Personal information
- Nationality: Germany
- Born: 23 January 1913 Elberfeld, Rhine Province, German Empire
- Died: 11 March 1986 (aged 73) Wuppertal, North Rhine-Westphalia, West Germany
- Weight: Heavyweight

Boxing career
- Stance: Orthodox

Boxing record
- Total fights: 25
- Wins: 5
- Win by KO: 1
- Losses: 13 or 14
- Draws: 6
- No contests: 0 or 1

Medal record
Men's Boxing
Representing Germany
Olympic Games
| Gold medal – first place | 1936 Berlin | Heavyweight |
European Amateur Championships
| Silver medal – second place | 1934 Budapest | Heavyweight |
| Silver medal – second place | 1937 Milan | Heavyweight |
| Bronze medal – third place | 1939 Dublin | Heavyweight |

= Herbert Runge =

German boxer

Herbert Runge (23 January 1913 – 11 March 1986) was a German heavyweight boxer. He won the gold medal at the 1936 Summer Olympics in Berlin.

He was born in Elberfeld, which later became part of Wuppertal, where he died as well.

== Amateur career ==
Runge's biggest success was his gold medal at the 1936 Summer Olympics in Berlin. He also won three medals at the European Amateur Boxing Championships (silver in 1934 and 1937 and bronze in 1939).
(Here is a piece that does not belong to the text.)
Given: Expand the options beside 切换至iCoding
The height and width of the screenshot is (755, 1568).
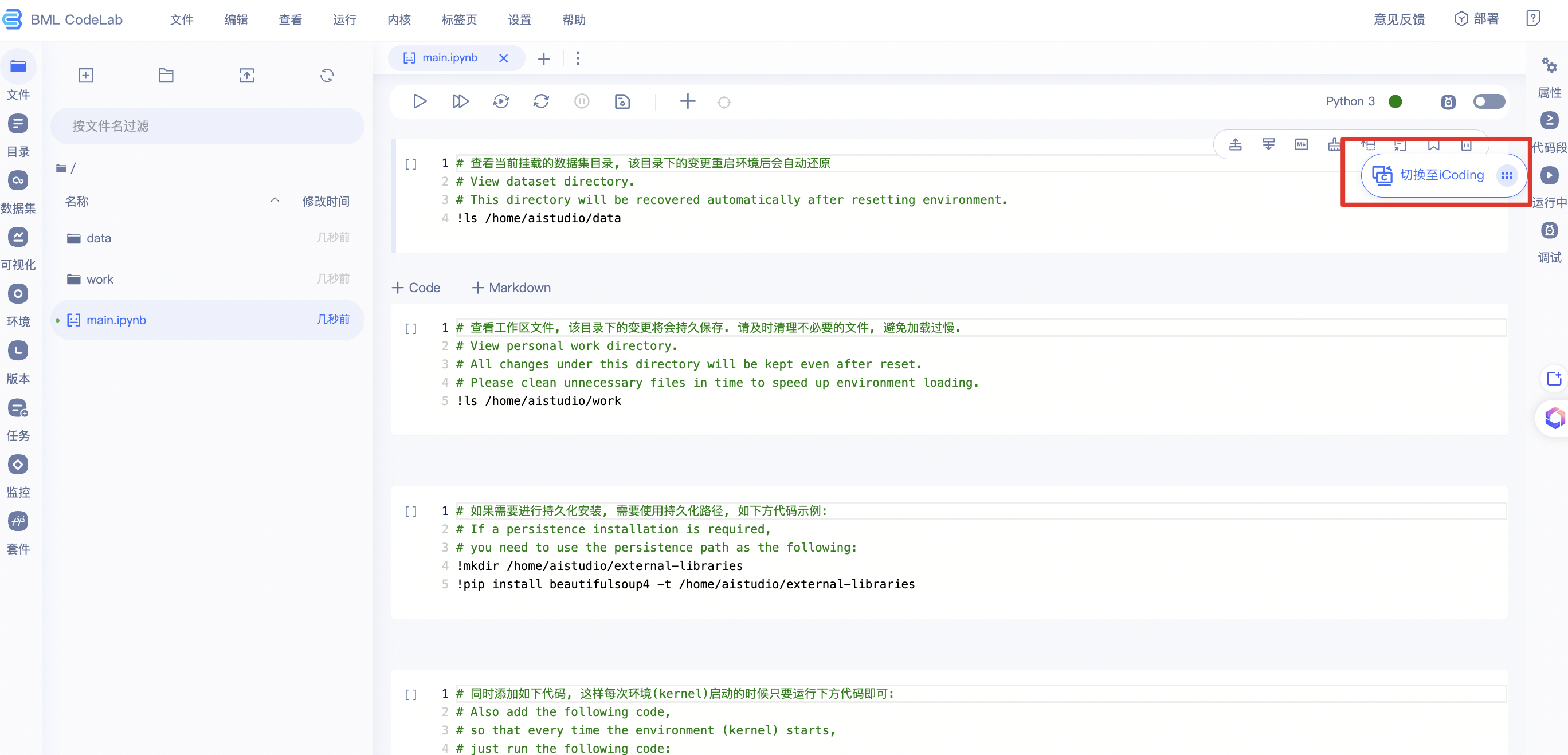Looking at the screenshot, I should pos(1506,175).
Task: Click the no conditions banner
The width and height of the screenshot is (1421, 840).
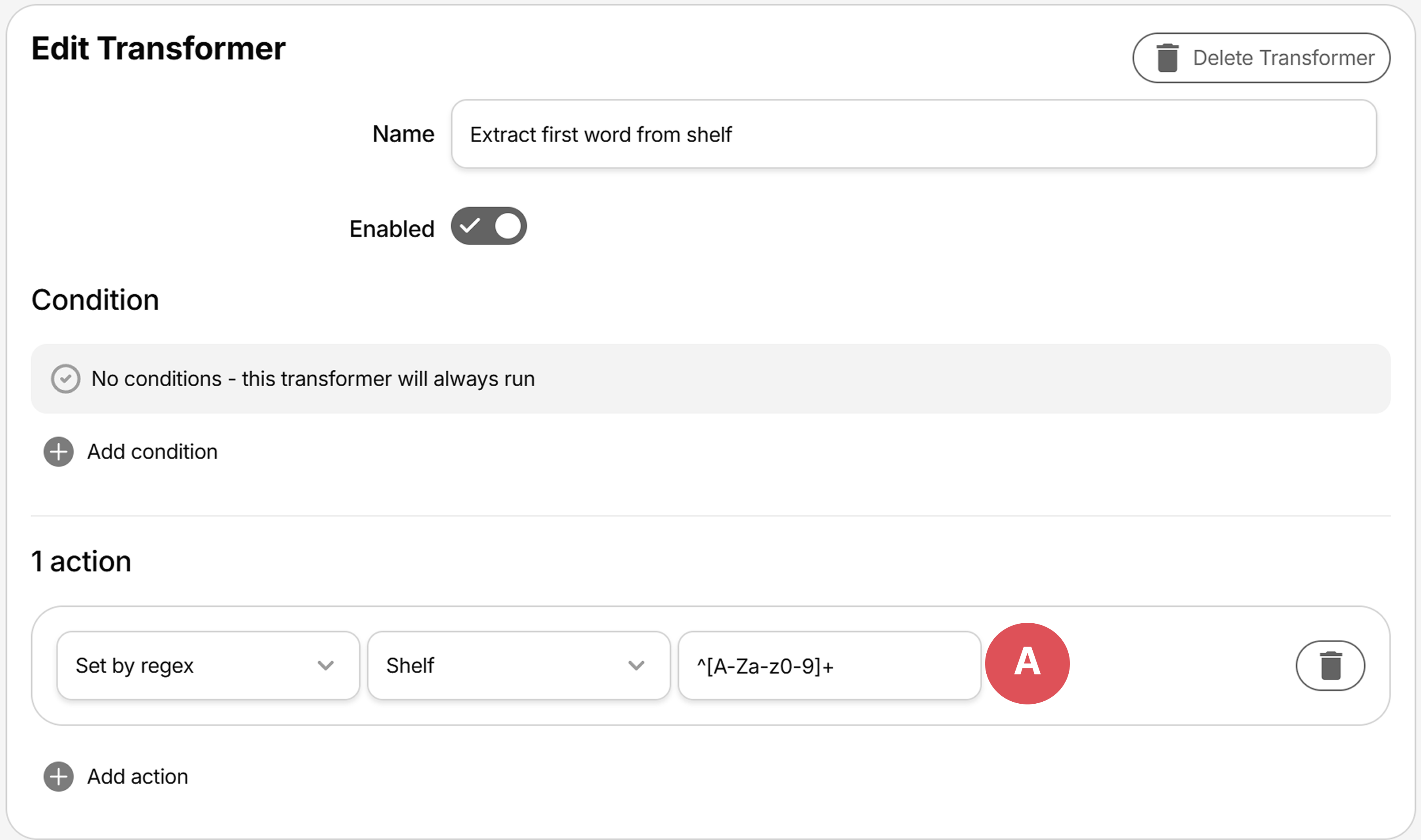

In addition to that, he is an eight-time German amateur champion (1935–1939, 1941–1943), as well as two-time runner-up to Hein ten Hoff in 1940 and 1944.

=== 1936 Summer Olympics ===
- 1st round: bye
- 2nd round: Rudolf Kus (Czechoslovakia), knock-out in Round 1
- Quarter-final: Anthony Stuart (Great Britain), won on points
- Semi-final: Ferenc Nagy (Hungary), walkover, due to injury
- Gold medal bout: Guillermo Lovell (Argentina), won on points

== Professional career ==
Runge had an unsuccessful professional career that spanned from 1946 to 1949. Of 25 bouts, he won 5 (1 KO), drew 6 and lost 13 with one ending in a no contest (or 14 losses and no NC, sources are unclear).

== Commemoration ==
Still standing today is Runge's Olympic oak tree, that was given to every German 1936 Olympic champion to plant themselves as part of Nazi propaganda and Olympic legacy. It stands just outside the away section of Wuppertal's Stadion am Zoo football stadium, home to former Bundesliga club Wuppertaler SV.

A commemorative plaque with the inscription,

"Olympia-Eiche [Olympia-oak]

Herbert Runge
- 23.01.1913 + 11.03.1986
Wuppertal

Olympiasieger Berlin 1936 [Olympic champion Berlin 1936]
Boxen Schwergewicht [Boxing Heavyweight]",

has been attached to the stadium fence in front of the tree in 1999.